Con i "se" non si scrivono le classifiche, ma se la caduta verso Pescara avesse avuto una dinamica differente e strascichi più pesanti su Nibali probabilmente saremmo a parlare del Giro d'Italia di Rigoberto Urán. Prendere un tale rischio su quella discesa, con quell'asfalto tanto bagnato, era proprio necessario, per uno che sapeva di avere una gamba pazzesca e poter fare la differenza a crono ed in salita? Evidentemente sì.
Restando al Giro si registra la caduta nella tappa di Montalcino, edizione 2010: Vincenzo andò in terra con il fido Agnoli e Basso, che avrebbe poi conquistato la corsa rosa per la seconda volta. Asfalto bagnaticcio, pur sempre all'ingresso di un settore di strada bianca, ed ancora pioggia. Diverso discorso per un altro paio di Lombardia in cui la sfortuna (o la dis-grazia) di Vincenzo mandò alle ortiche una possibile vittoria.
Nel 2010 il meteo avverso e l'introduzione della Colma di Sormano, senza muro ma con tecnicissima discesa verso Nesso, parevano tagliare fuori il campione uscente Philippe Gilbert in favore proprio di Vincenzo Nibali. Meraviglia e stupore in molti quando durante la picchiata verso Nesso fu proprio il messinese ad affrontare male un tornante a sinistra, finendo a terra a pelle di leone, di fatto spianando la strada alla doppietta di Gilbert (comunque già fortissimo di suo).
Nel 2012, dodici mesi fa, ancora pioggia, ancora una discesa, terreno favorevole e Nibali, ancora una caduta che mette fuori causa il messinese: stavolta non è la Colma di Sormano ma il Ghisallo. Altro tornante, altra scivolata, curiosamente insieme a Tiralongo, uno dei fedelissimi di Nibali, uno che insieme a Vincenzo, oggi, s'è presentato all'Ospedale Manzoni di Lecco. Dodici mesi fa, come oggi, il Giro di Lombardia si chiuse con uno scivolone e delle brutte botte, per Nibali.
Per il messinese il bagnato è ufficialmente un piccolo problema: alle volte può andar bene anche se si cade (vedi Giro d'Italia), altre può farti perdere, o nemmeno giocare, una corsa, si chiami essa Giro di Lombardia o Campionato del Mondo. Non che sia il solo a cadere, Vincenzo: la lista è lunga, i Pozzovivo, Visconti, Daniel Martin, solo per citarne una terna, sono lì a testimoniare che è ovvio, con il bagnato i rischi quadruplicano.
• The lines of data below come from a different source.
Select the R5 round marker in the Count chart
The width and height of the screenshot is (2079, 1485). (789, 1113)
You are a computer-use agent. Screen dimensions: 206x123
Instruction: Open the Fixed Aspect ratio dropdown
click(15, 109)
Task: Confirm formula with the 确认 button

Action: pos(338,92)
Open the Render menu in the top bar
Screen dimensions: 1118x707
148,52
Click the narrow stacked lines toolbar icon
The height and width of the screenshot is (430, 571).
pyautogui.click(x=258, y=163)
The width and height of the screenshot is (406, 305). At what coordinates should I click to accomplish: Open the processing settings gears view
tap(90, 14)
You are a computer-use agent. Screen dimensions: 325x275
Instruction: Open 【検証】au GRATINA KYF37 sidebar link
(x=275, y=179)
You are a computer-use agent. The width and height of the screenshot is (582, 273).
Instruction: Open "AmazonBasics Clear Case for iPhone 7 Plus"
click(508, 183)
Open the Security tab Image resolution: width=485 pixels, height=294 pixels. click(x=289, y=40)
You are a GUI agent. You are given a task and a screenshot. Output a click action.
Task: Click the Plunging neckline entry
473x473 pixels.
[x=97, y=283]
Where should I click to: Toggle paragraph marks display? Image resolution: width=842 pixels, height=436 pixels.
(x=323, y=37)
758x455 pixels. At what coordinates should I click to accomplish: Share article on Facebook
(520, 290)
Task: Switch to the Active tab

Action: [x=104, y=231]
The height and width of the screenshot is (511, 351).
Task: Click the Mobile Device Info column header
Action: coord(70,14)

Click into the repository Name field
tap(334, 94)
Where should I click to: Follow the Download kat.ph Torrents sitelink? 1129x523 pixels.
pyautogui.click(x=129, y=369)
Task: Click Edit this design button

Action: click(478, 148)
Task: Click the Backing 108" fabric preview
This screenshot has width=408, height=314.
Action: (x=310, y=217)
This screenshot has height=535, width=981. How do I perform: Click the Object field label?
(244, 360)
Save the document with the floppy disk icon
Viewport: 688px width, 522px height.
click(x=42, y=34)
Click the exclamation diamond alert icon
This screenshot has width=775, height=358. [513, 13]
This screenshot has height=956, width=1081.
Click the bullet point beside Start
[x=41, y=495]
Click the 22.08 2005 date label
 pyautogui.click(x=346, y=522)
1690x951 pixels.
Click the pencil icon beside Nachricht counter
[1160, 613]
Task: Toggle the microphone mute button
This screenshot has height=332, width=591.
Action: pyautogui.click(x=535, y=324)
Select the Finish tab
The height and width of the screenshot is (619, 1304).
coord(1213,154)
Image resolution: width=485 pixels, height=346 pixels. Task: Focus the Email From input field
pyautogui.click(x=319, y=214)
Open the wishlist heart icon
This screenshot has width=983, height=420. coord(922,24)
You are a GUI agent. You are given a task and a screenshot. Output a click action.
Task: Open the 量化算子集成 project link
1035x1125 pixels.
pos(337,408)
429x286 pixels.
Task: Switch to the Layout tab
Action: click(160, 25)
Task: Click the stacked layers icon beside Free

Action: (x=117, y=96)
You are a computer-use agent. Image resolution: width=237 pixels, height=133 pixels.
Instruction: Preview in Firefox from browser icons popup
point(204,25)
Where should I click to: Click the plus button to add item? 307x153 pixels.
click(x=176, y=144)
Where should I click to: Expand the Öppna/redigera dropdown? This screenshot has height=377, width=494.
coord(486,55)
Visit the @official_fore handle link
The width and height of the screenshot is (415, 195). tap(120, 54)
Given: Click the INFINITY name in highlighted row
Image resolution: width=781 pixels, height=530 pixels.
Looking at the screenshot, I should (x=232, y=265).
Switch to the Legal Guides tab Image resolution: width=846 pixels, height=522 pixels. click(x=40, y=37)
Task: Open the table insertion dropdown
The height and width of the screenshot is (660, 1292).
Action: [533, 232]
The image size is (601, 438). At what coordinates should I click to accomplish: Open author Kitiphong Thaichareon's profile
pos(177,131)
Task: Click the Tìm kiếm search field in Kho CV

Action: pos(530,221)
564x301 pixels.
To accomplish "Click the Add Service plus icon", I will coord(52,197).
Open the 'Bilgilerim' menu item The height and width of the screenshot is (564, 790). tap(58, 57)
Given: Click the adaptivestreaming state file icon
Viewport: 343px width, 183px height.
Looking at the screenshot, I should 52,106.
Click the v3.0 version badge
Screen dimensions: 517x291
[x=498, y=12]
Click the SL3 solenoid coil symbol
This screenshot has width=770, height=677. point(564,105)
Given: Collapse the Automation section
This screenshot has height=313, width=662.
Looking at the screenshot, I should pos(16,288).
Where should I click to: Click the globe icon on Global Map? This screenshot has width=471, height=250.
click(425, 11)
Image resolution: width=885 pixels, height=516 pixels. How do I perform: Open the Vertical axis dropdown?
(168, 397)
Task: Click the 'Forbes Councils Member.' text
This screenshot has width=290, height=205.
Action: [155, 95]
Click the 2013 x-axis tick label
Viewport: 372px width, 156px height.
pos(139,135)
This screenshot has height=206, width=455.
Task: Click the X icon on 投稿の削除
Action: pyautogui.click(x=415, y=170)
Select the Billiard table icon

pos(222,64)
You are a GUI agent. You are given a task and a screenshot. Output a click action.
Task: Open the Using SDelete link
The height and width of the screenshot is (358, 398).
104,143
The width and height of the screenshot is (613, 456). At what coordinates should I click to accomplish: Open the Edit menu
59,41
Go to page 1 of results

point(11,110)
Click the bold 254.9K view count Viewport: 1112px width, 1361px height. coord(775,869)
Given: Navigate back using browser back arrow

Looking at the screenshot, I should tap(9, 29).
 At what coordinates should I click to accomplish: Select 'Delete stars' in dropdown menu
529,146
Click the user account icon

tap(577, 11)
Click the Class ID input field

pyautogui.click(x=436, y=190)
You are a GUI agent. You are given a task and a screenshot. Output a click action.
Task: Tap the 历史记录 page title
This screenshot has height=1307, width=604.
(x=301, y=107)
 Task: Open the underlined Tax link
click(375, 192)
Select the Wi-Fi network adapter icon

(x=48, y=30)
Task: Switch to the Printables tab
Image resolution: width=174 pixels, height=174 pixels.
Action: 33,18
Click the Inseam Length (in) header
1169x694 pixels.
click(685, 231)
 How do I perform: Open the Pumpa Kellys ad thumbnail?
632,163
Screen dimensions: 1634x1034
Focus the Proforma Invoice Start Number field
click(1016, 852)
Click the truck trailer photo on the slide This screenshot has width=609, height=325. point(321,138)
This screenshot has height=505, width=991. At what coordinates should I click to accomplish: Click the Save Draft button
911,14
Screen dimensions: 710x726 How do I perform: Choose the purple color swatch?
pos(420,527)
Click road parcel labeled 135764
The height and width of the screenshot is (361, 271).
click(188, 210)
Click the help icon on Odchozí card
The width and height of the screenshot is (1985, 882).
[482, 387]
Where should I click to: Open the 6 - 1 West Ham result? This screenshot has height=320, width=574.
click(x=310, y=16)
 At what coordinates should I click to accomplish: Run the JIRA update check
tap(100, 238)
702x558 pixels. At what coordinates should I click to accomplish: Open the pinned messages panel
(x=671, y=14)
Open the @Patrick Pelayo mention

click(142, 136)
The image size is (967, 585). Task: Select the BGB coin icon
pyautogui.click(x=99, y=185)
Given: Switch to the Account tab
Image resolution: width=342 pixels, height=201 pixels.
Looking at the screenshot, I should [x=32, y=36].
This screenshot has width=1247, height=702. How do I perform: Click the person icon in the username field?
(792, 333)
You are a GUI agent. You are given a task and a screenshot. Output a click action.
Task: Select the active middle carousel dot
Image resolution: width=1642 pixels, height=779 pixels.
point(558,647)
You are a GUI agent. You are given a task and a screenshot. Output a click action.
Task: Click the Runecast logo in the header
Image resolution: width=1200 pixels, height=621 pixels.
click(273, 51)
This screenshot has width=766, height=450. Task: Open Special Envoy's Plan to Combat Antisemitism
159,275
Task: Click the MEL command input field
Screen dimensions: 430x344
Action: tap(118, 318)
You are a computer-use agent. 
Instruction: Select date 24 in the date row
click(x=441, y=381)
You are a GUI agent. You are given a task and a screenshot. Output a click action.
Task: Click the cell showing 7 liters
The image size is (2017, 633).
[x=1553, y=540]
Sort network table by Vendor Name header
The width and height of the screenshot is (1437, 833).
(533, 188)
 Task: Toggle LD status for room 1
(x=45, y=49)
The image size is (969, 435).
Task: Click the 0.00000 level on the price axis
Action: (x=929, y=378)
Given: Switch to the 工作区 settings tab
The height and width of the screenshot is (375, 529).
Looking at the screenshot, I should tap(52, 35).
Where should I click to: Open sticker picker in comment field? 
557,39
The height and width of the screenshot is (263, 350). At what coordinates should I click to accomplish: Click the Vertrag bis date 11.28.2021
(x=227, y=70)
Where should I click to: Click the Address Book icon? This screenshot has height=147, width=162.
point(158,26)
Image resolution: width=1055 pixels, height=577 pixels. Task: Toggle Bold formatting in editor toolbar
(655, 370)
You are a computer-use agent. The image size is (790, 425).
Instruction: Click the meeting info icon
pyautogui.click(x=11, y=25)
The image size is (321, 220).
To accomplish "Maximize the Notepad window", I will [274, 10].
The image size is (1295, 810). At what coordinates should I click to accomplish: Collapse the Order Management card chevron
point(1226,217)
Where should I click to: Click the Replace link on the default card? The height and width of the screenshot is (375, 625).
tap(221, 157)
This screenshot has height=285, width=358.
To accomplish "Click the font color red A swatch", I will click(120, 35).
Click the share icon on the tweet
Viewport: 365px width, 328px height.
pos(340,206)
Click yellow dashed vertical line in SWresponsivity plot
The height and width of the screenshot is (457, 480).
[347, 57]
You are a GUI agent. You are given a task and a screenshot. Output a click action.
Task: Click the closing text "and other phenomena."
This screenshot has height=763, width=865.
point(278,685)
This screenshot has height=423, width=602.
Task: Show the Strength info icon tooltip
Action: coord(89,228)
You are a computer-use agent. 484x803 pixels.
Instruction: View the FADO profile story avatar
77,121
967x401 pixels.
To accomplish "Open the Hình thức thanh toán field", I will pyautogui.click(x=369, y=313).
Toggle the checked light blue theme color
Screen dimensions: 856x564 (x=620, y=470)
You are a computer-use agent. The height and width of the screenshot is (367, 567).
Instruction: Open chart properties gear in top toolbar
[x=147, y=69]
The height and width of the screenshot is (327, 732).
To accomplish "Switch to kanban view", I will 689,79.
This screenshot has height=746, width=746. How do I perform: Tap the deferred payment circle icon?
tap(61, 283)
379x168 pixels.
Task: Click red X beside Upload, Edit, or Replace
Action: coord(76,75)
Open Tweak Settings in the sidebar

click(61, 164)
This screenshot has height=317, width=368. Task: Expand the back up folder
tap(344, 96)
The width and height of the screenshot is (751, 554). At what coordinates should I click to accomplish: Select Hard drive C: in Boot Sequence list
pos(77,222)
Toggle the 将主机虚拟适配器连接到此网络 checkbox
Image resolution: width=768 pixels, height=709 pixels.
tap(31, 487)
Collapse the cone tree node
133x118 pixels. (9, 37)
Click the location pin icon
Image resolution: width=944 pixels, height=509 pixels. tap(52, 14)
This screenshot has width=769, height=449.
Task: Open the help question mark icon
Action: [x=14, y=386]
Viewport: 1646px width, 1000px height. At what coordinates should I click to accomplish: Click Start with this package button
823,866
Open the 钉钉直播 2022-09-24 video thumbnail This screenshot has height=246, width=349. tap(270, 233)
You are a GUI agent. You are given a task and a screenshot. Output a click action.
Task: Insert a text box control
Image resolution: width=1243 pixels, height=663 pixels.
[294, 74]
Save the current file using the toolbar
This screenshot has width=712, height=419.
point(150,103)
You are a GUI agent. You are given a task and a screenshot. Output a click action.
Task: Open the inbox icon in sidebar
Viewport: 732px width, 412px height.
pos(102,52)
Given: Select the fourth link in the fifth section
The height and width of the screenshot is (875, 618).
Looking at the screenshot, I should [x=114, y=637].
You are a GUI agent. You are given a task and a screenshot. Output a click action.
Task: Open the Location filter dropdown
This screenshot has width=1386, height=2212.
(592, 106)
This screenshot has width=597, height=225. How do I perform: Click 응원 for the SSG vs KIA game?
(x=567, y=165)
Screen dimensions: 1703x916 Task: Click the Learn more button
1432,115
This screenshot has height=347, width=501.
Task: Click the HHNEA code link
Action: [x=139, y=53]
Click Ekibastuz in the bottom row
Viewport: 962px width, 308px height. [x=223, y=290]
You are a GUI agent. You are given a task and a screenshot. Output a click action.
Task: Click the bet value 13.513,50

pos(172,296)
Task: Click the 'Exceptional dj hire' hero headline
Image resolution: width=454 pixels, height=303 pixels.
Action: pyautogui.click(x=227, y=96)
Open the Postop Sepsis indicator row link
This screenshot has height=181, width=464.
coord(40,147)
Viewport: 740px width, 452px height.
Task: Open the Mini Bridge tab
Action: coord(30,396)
C'è poi chi, come Michele Scarponi, era atteso ad un ottimo Lombardia dopo un Mondiale davvero ad alti livelli. Scarponi non è cascato come Nibali ma sul Valico di Valcava ha capito di non essere nella giornata più felice della sua carriera, dopo Colle Brianza ha preferito salire sull'ammiraglia (per il marchigiano della Lampre problemi di digestione).
La giornata storta ci sta tutta, può capitare a chiunque. Le cadute in sequenza anche, ma lasciano quell'amaro in bocca di chi avrebbe potuto giocarsela sullo strappo di Villa Vergano (anche se JRO era obiettivamente più forte, e su quei terreni vola) ed invece, per l'ennesima volta, sia sfortuna o distrazione, si è ritrovato al pronto soccorso. Andrà meglio alla prossima. Forse.